製造業が大きなウェイトをもっているのは、沖縄経済と違うところです。太陽エネルギーを十分に活用した有機農業も盛んであり、漁業はフイッシュ・ファーミングに力を入れていて、クロマグロの産地でもあります。つまり、モノをつくる物的生産力が相対的に沖縄経済より高いことが特徴です。規模は沖縄よりはるかに小さいマルタですが、自立の程度は沖縄より高いといえます。

マルタが独立したのは1964年であり、1974年に共和国になり、1979年に英国軍が完全撤退するまでは、英国軍が駐留し、文字通り基地経済でした。沖縄の復帰後の歩みと歩調を合わせるかのように、マルタは基地経済からの脱却・転換を図り、今日、それは成功したと評価できます。

 

このように、小さな島嶼国・マルタは、自立経済を当然のこととして、経済運営を行ってきています。それを可能にしているのが、独立国として自治権をもっていること、歴史遺産を現代に活かしていること、そして人的資源を有効に活用していること、の三要素です。マルタでは、有為な人材育成に力を注いでいることを付け加えておきます。マルチーズは、マルチ・リンガルな人が多く、マルタそのものがグローバル世界であることを痛感します。沖縄経済は、沖縄振興によってインフラ等ハード面の整備が45年近くも続いてきましたが、今後は、百年の計で人づくり(人材育成)に舵を切っていくことが必要だと思っています。

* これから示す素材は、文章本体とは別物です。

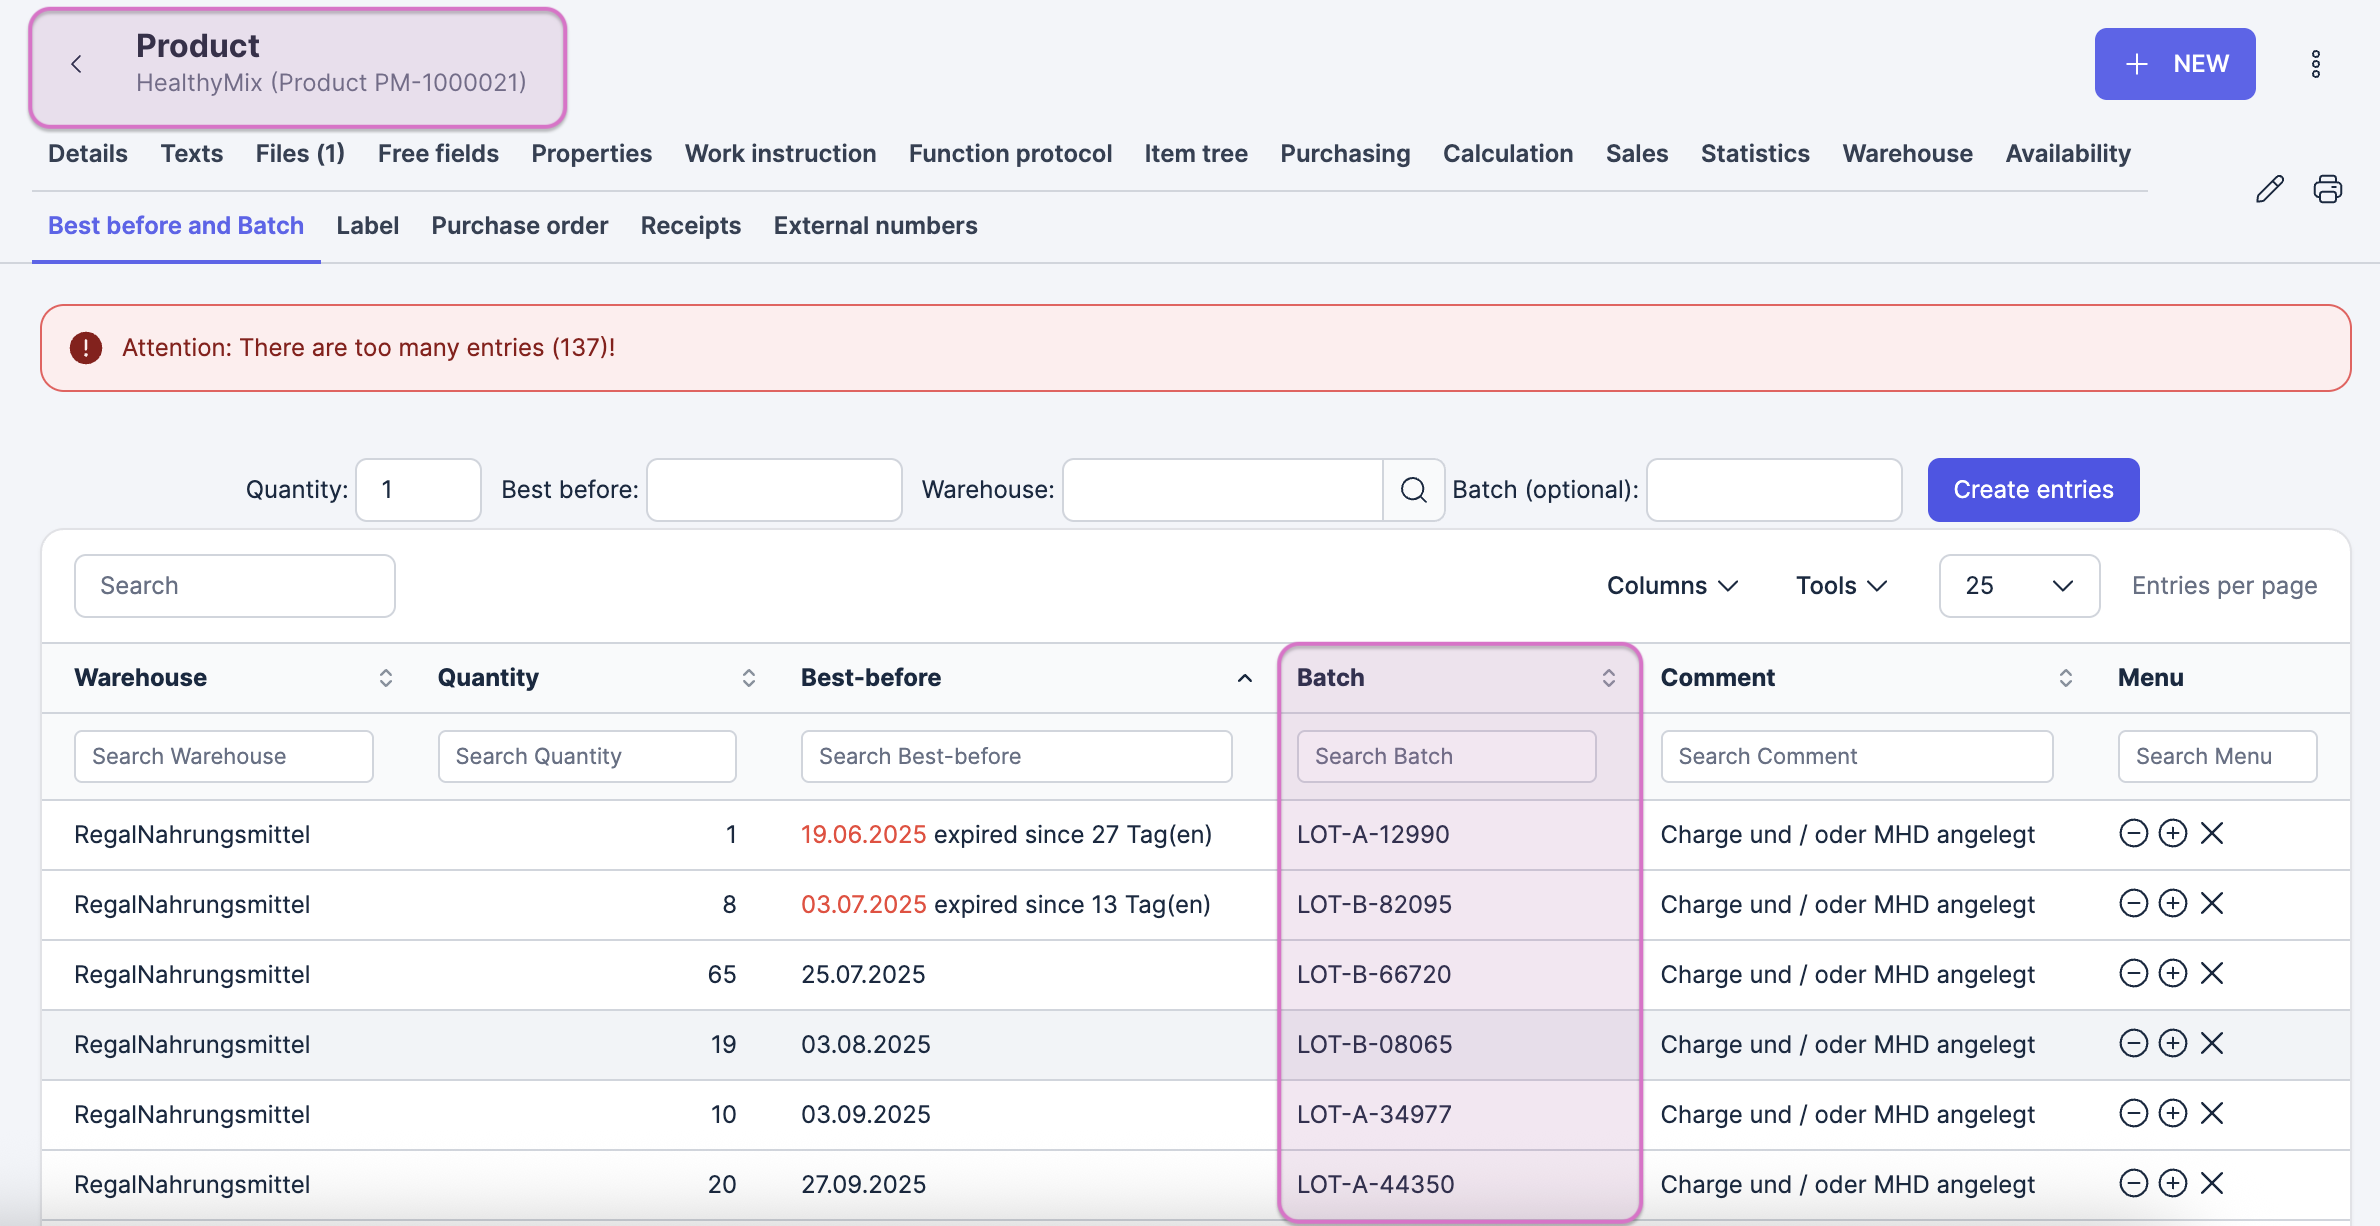Click the back arrow beside Product title

[x=77, y=64]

小さな島国ですが、生活者の視座からながめてみると、なかなか奥の深いマルタ経済です。マルタに限らず、島はそんな奥深さと不思議さをもった空間です。siesta(午睡)とfiesta(聖日祝祭)の好きなマルチーズ・ピープル。siestaとfiestaで英気を養いながら、マルタには島嶼経済社会の活力と不思議さをいつまでも保持してもらいたいと願いながら、15年前のマルタを思い出し、島とは何かを考えている島バカ人間の一人です。